Information about what this tool does, how to use it, the mathematics behind it, some pitfalls and user tips, and a brief accuracy analysis based on a case study.

By Jack Jamieson and Gregory C. Herman, NJ Geological & Water Survey, Version 2014 (Beta)

Topics:

• What is the purpose of this tool?
• How does it work?
• Computer algorithm and program variables (MS Excel version)
• How do I use this tool?
• Delaware Water Gap example
• Other commands and display options
• KMZ and KML input options
• Limitations and pitfalls
• System requirements
• References

What is the purpose of this tool?
This tool uses Google Earth (GE) for calculating the three-dimensional (3D) orientation of inclined (dipping) geological planes that intersect the Earth’s surface and are visible, or not masked by infrastructure, foliage, or surficial cover. Using this tool, a user interactively picks three points on the trace of a bed form, or other visually identifiable geological plane, and the tool extracts the 3D coordinates from the GE spatial reference frame, computes the dip angle and dip direction of the plane based on the input points, then places either a two-dimensional (2D) map symbol or flat, 3D disks at the second point of input along with dip (0-90) and dip azimuth (0-360) notation. The scale of the symbol is determined automatically by the spacing of the input points, or can be specified by manual text entry for 3D colored disks. The user can generate multiple symbols during a single session that can be exported in a GE format, or saved as a delimited text file for input into a Geographic Information System (GIS). Details of the incorporated mathematics are covered below.

How does it work?
This tool is a custom JavaScript software application developed at the NJ Geological & Water Survey that uses a GE plugin within an Internet browser to extract 3D spatial coordinates picked along a visible trace of the edge of a geological plane in order to calculate and display its 3D orientation. Distances and bearings between three points of latitude and longitude are derived using an adaptation of an 19th century navigational aid called the Haversine Formula that uses three surface points on a sphere, the spherical law of cosines, and the radius of the Earth. Three input points in a plane also define two vectors lying in that plane. Cross-product, algebraic manipulation of these vector’s directional components yields a lower-hemisphere solution of the plunge angle and trend (azimuth) of a vector normal to that geometric plane. The trend of the vector normal relates to the plane dip azimuth, and the plane dip compliments the plunge angle of the vector normal.

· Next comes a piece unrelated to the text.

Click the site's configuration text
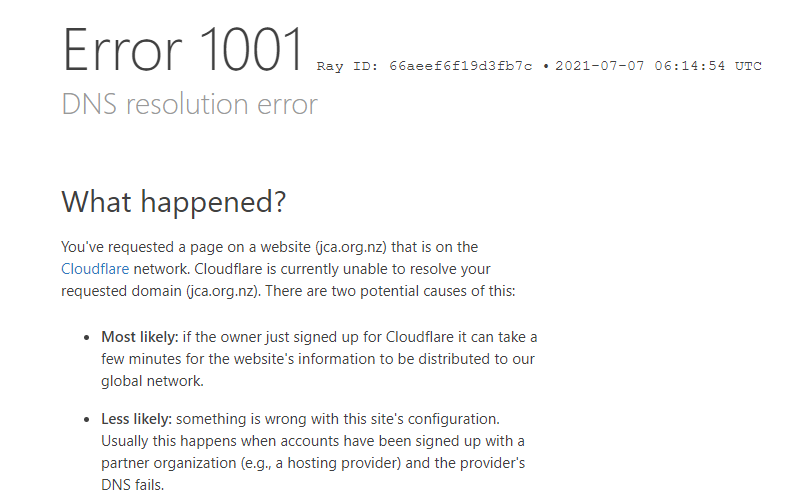 click(438, 419)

Computer algorithm and program variables (MS Excel version)
The figure below is a screen capture of a MS Excel Worksheet detailing the mathematics and computer algorithms (in an MS Excel format).



How do I use this tool?

1. To begin a 3-point session. Using ordinary GE methods either pan and zoom to a place of interest or use the text-entry box in the location finder to navigate to a named place of interest. This functions like Google Maps and is good at guessing what you are looking for. Entering latitude and longitude values also works.

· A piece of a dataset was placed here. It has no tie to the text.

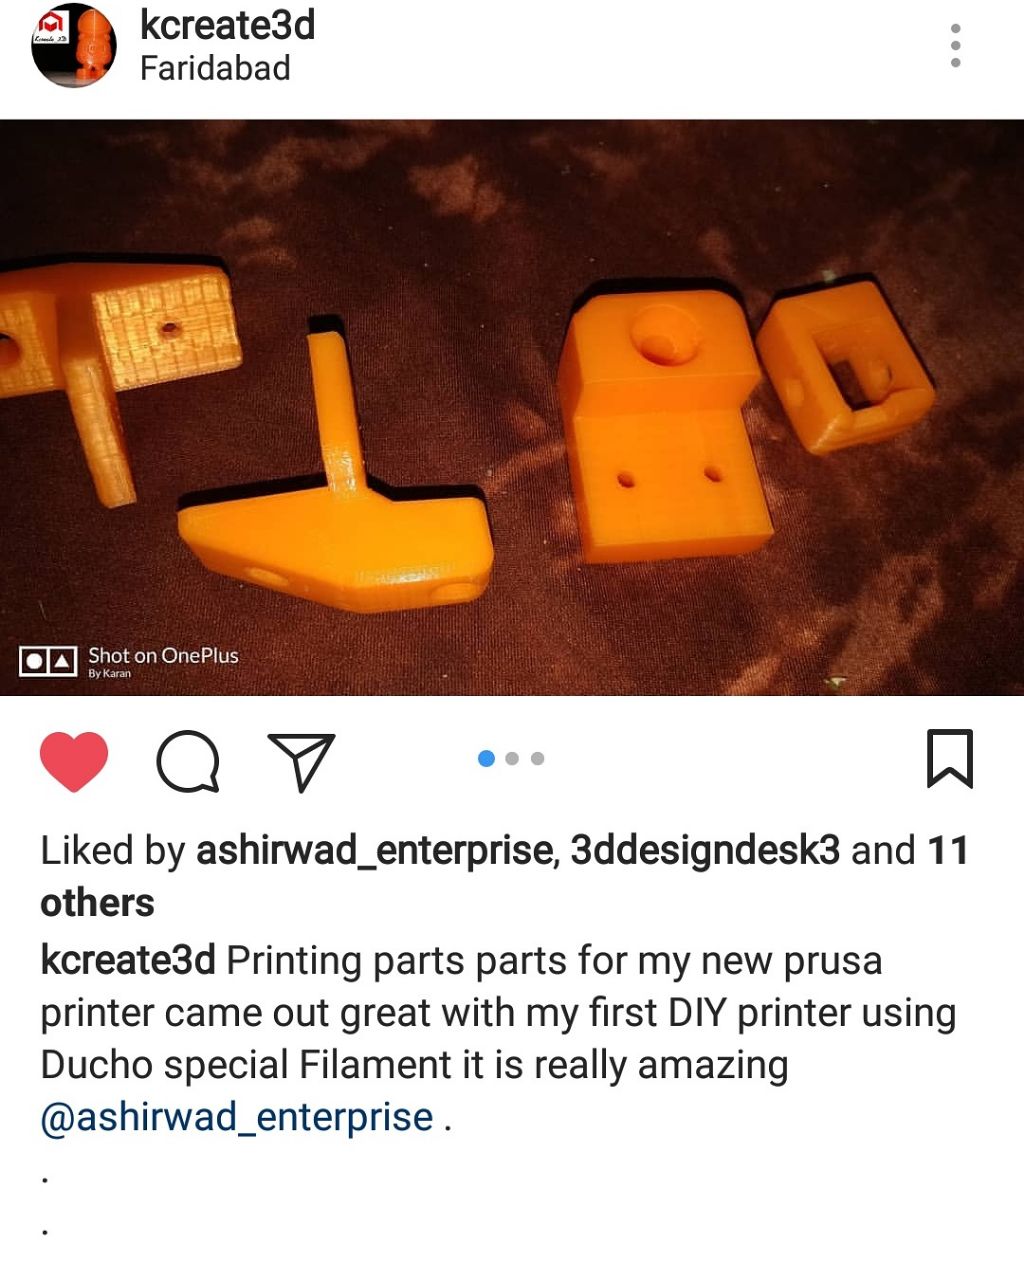View ashirwad_enterprise in the liked-by line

2. Zoom in and adjust the view so that the area of interest is seen from a bird’s-eye view; so that the display isn’t tilted.
3. Pick a Symbol to Plot from the drop-down menu: (default in a 3D solid-white disk)

The current version of the program provides options for many different, black or white, 2D map symbols including:


or different types of 3D colored disks:



4. For interactive entry, Alt+Click with the computer mouse three times along the trace of the feature. Inputting three points of varying elevations along a scalloped trace of an inclined surface yields the best results.
5. For manual input, enter the latitude, longitude, and elevation (meters) for three points into the manual plot boxes and click Manual Plot.
The chosen symbol will be automatically scaled and plotted with annotation within the GE plugin at the 2nd designated point.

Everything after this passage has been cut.